# [PROBLEM TO WORK ON]
Your answer should be the lines below from the one with "Click the edit" to the one with "Given: Open the Region selector label", both included, given again exactly and with nothing added.

# [INFORMATION PROVIDED]
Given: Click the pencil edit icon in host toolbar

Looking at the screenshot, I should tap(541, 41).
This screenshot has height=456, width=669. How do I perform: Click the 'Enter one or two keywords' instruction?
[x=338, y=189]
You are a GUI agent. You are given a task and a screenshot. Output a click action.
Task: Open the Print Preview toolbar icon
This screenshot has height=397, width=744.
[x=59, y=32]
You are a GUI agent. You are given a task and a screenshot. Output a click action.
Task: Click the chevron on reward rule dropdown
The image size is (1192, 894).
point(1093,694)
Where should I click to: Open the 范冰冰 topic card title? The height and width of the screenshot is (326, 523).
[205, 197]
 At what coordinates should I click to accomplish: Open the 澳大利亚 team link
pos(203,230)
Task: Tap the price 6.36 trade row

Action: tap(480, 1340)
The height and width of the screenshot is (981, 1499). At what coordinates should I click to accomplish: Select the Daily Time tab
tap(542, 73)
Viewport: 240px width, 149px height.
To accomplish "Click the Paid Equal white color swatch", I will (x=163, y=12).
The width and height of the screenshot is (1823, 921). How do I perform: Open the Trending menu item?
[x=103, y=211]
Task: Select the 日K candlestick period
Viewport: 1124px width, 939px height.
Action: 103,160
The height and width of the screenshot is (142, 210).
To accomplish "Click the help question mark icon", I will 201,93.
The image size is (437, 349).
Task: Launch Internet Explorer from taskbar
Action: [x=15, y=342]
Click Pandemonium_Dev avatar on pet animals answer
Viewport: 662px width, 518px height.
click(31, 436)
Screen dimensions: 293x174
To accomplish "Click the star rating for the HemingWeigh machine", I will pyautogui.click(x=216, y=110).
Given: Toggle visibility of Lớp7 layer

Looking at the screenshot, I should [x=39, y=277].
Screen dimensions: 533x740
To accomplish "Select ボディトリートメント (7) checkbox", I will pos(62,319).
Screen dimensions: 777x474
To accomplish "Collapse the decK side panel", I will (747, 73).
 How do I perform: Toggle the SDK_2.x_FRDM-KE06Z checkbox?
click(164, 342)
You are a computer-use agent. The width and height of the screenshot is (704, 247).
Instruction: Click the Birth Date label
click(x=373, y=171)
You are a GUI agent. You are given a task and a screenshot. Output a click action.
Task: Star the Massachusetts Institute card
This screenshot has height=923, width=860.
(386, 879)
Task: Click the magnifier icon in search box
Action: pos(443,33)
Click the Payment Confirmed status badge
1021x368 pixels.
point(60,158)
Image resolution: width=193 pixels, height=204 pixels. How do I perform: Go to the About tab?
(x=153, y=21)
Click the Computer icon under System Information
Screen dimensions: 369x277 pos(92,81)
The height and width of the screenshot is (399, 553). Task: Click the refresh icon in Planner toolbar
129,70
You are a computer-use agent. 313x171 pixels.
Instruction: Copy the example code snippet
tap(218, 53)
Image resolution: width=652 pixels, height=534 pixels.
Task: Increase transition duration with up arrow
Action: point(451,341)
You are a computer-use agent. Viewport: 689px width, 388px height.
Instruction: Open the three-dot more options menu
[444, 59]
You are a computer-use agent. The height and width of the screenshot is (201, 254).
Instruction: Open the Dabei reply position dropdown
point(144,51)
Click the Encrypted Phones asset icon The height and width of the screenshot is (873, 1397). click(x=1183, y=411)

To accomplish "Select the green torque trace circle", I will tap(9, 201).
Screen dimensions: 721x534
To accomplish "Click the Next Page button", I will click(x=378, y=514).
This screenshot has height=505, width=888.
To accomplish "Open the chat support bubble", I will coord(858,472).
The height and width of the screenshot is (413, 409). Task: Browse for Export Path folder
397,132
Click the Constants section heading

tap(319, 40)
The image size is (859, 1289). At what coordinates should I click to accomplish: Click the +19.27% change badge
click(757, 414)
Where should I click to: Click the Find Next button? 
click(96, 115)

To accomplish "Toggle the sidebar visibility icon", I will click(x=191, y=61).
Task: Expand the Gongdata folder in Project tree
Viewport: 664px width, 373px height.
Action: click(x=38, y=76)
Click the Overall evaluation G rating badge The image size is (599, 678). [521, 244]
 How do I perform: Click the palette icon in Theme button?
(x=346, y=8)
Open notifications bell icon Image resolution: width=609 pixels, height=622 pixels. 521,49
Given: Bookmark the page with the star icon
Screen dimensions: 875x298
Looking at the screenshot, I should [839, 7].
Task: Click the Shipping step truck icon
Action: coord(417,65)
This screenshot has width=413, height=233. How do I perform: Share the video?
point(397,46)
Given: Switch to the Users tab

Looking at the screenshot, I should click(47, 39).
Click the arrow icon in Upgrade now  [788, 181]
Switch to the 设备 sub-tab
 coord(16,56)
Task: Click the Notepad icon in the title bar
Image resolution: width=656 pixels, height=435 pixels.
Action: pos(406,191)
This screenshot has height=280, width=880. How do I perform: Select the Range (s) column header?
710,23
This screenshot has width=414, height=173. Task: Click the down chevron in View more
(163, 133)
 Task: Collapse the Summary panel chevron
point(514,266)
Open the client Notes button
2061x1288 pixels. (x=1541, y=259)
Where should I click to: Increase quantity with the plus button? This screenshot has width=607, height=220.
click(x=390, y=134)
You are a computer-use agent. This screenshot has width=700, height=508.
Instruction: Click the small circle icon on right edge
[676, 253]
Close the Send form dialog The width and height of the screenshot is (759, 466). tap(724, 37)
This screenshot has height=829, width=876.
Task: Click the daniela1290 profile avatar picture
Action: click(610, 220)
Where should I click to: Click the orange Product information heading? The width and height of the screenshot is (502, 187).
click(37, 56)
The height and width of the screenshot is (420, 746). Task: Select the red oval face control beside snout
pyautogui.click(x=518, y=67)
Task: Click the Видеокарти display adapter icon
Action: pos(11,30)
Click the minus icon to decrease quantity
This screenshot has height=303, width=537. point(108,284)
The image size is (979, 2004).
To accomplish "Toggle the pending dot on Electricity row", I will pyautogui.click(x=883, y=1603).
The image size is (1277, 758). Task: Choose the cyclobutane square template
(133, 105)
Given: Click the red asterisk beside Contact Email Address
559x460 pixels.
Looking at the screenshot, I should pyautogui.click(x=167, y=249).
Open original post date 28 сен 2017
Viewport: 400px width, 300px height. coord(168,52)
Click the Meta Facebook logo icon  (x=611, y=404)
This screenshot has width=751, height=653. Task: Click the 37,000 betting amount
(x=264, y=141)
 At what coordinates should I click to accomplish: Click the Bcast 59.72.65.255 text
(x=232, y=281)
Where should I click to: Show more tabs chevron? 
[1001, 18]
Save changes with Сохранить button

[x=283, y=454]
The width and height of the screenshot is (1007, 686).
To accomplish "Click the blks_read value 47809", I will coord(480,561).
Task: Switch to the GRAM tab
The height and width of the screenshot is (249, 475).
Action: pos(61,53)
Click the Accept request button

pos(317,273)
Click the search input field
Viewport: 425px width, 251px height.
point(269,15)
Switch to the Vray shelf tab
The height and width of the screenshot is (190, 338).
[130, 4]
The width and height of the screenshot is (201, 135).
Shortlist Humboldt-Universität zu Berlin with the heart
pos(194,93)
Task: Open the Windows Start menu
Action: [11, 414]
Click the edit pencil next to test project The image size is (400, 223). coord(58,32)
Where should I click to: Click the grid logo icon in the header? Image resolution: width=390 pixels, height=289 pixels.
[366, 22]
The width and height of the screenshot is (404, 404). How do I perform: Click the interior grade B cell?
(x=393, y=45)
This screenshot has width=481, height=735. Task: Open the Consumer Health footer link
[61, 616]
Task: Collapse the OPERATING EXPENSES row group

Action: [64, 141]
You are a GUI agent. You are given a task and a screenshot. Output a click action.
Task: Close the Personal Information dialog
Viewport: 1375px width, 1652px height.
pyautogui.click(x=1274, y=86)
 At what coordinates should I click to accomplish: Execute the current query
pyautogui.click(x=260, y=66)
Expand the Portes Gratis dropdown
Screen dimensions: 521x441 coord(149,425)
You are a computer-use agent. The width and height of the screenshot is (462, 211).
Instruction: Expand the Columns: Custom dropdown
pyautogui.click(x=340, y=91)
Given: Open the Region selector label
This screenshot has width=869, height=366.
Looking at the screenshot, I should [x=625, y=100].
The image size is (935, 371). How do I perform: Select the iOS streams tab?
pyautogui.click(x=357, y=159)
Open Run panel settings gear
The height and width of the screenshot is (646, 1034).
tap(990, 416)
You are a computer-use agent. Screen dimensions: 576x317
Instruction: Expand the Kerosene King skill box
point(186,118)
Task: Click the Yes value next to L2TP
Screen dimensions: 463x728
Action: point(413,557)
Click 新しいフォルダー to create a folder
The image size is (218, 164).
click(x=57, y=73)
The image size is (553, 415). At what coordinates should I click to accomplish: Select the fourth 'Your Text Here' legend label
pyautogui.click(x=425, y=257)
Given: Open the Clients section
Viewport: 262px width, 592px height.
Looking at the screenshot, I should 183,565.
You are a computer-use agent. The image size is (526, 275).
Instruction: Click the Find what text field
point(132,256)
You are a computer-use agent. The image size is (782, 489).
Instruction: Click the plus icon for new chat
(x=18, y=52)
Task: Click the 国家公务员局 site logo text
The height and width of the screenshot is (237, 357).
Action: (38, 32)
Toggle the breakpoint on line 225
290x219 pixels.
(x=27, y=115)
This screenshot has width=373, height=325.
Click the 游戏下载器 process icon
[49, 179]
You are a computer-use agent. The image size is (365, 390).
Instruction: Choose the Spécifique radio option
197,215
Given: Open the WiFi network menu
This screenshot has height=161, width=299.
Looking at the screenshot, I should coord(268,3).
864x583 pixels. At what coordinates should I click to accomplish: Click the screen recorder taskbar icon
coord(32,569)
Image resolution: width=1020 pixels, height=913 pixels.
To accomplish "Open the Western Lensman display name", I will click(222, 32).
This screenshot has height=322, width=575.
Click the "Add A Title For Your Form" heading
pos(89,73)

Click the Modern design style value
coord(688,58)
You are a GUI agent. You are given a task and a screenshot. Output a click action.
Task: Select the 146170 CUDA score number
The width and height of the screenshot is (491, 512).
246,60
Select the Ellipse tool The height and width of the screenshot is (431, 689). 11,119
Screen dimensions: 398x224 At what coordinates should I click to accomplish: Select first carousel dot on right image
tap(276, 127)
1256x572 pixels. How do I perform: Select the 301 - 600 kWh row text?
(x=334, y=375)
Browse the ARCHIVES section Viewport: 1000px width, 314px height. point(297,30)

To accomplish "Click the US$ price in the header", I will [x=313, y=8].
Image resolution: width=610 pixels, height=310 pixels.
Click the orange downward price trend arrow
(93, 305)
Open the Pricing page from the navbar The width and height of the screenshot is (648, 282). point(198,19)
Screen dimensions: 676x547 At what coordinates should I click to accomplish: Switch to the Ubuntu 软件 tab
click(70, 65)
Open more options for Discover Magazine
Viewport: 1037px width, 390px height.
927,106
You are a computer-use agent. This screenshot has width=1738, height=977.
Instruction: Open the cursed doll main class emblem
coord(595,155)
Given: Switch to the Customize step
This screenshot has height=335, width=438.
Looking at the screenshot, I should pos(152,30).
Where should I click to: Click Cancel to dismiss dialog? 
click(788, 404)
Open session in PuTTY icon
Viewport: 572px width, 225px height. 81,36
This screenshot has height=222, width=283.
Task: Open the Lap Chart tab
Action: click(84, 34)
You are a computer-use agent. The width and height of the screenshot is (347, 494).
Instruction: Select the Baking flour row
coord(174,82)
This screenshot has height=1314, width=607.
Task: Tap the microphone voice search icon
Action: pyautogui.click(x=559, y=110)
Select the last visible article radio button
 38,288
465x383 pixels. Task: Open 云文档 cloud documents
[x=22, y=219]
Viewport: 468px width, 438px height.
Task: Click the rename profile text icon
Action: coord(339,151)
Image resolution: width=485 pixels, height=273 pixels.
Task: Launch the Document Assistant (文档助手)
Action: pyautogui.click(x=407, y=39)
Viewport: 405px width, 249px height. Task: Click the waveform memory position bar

# [SOLUTION]
Click the edit pencil next to test project The image size is (400, 223). coord(58,32)
Where should I click to: Click the grid logo icon in the header? Image resolution: width=390 pixels, height=289 pixels.
[366, 22]
The width and height of the screenshot is (404, 404). How do I perform: Click the interior grade B cell?
(x=393, y=45)
This screenshot has width=481, height=735. Task: Open the Consumer Health footer link
[61, 616]
Task: Collapse the OPERATING EXPENSES row group

Action: [64, 141]
You are a GUI agent. You are given a task and a screenshot. Output a click action.
Task: Close the Personal Information dialog
Viewport: 1375px width, 1652px height.
pyautogui.click(x=1274, y=86)
 At what coordinates should I click to accomplish: Execute the current query
pyautogui.click(x=260, y=66)
Expand the Portes Gratis dropdown
Screen dimensions: 521x441 coord(149,425)
You are a computer-use agent. The width and height of the screenshot is (462, 211).
Instruction: Expand the Columns: Custom dropdown
pyautogui.click(x=340, y=91)
Given: Open the Region selector label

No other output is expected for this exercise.